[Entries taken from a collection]
>>>
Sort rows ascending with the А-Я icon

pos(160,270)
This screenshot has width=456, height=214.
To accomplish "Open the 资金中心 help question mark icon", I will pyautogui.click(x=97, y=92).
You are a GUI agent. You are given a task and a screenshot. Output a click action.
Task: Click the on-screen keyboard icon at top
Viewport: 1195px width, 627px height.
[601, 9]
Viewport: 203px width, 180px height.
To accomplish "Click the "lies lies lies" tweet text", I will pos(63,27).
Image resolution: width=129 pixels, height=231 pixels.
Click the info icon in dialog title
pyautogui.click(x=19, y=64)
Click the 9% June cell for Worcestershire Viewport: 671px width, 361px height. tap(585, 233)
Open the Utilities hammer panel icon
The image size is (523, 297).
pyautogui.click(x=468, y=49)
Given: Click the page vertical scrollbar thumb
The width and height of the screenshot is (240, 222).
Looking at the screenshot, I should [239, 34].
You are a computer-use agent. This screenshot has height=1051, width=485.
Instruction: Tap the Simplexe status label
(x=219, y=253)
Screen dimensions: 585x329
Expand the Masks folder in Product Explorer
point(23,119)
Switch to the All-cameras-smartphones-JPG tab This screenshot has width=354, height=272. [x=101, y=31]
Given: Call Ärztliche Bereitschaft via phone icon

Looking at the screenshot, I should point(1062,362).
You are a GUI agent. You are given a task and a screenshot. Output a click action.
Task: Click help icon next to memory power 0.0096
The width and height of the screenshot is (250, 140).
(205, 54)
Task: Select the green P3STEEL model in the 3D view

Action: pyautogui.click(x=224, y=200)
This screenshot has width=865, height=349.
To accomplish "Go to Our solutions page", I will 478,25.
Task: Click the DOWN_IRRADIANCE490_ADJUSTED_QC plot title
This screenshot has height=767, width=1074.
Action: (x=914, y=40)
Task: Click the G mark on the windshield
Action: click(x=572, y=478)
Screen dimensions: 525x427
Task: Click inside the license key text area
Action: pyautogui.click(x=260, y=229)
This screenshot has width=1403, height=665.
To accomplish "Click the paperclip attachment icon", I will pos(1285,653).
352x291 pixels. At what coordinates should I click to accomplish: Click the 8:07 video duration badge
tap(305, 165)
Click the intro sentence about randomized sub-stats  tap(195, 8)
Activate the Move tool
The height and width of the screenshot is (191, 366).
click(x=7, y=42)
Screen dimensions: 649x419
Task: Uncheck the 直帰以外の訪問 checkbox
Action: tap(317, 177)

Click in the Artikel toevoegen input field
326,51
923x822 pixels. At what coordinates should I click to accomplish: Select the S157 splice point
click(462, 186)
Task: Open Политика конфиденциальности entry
<<<
What to produce: Your reply should consist of the records, duplicated exactly.

Task response:
Sort rows ascending with the А-Я icon

pos(160,270)
This screenshot has width=456, height=214.
To accomplish "Open the 资金中心 help question mark icon", I will pyautogui.click(x=97, y=92).
You are a GUI agent. You are given a task and a screenshot. Output a click action.
Task: Click the on-screen keyboard icon at top
Viewport: 1195px width, 627px height.
[601, 9]
Viewport: 203px width, 180px height.
To accomplish "Click the "lies lies lies" tweet text", I will pos(63,27).
Image resolution: width=129 pixels, height=231 pixels.
Click the info icon in dialog title
pyautogui.click(x=19, y=64)
Click the 9% June cell for Worcestershire Viewport: 671px width, 361px height. tap(585, 233)
Open the Utilities hammer panel icon
The image size is (523, 297).
pyautogui.click(x=468, y=49)
Given: Click the page vertical scrollbar thumb
The width and height of the screenshot is (240, 222).
Looking at the screenshot, I should [239, 34].
You are a computer-use agent. This screenshot has height=1051, width=485.
Instruction: Tap the Simplexe status label
(x=219, y=253)
Screen dimensions: 585x329
Expand the Masks folder in Product Explorer
point(23,119)
Switch to the All-cameras-smartphones-JPG tab This screenshot has width=354, height=272. [x=101, y=31]
Given: Call Ärztliche Bereitschaft via phone icon

Looking at the screenshot, I should point(1062,362).
You are a GUI agent. You are given a task and a screenshot. Output a click action.
Task: Click help icon next to memory power 0.0096
The width and height of the screenshot is (250, 140).
(205, 54)
Task: Select the green P3STEEL model in the 3D view

Action: pyautogui.click(x=224, y=200)
This screenshot has width=865, height=349.
To accomplish "Go to Our solutions page", I will 478,25.
Task: Click the DOWN_IRRADIANCE490_ADJUSTED_QC plot title
This screenshot has height=767, width=1074.
Action: (x=914, y=40)
Task: Click the G mark on the windshield
Action: click(x=572, y=478)
Screen dimensions: 525x427
Task: Click inside the license key text area
Action: pyautogui.click(x=260, y=229)
This screenshot has width=1403, height=665.
To accomplish "Click the paperclip attachment icon", I will pos(1285,653).
352x291 pixels. At what coordinates should I click to accomplish: Click the 8:07 video duration badge
tap(305, 165)
Click the intro sentence about randomized sub-stats  tap(195, 8)
Activate the Move tool
The height and width of the screenshot is (191, 366).
click(x=7, y=42)
Screen dimensions: 649x419
Task: Uncheck the 直帰以外の訪問 checkbox
Action: tap(317, 177)

Click in the Artikel toevoegen input field
326,51
923x822 pixels. At what coordinates should I click to accomplish: Select the S157 splice point
click(462, 186)
Task: Open Политика конфиденциальности entry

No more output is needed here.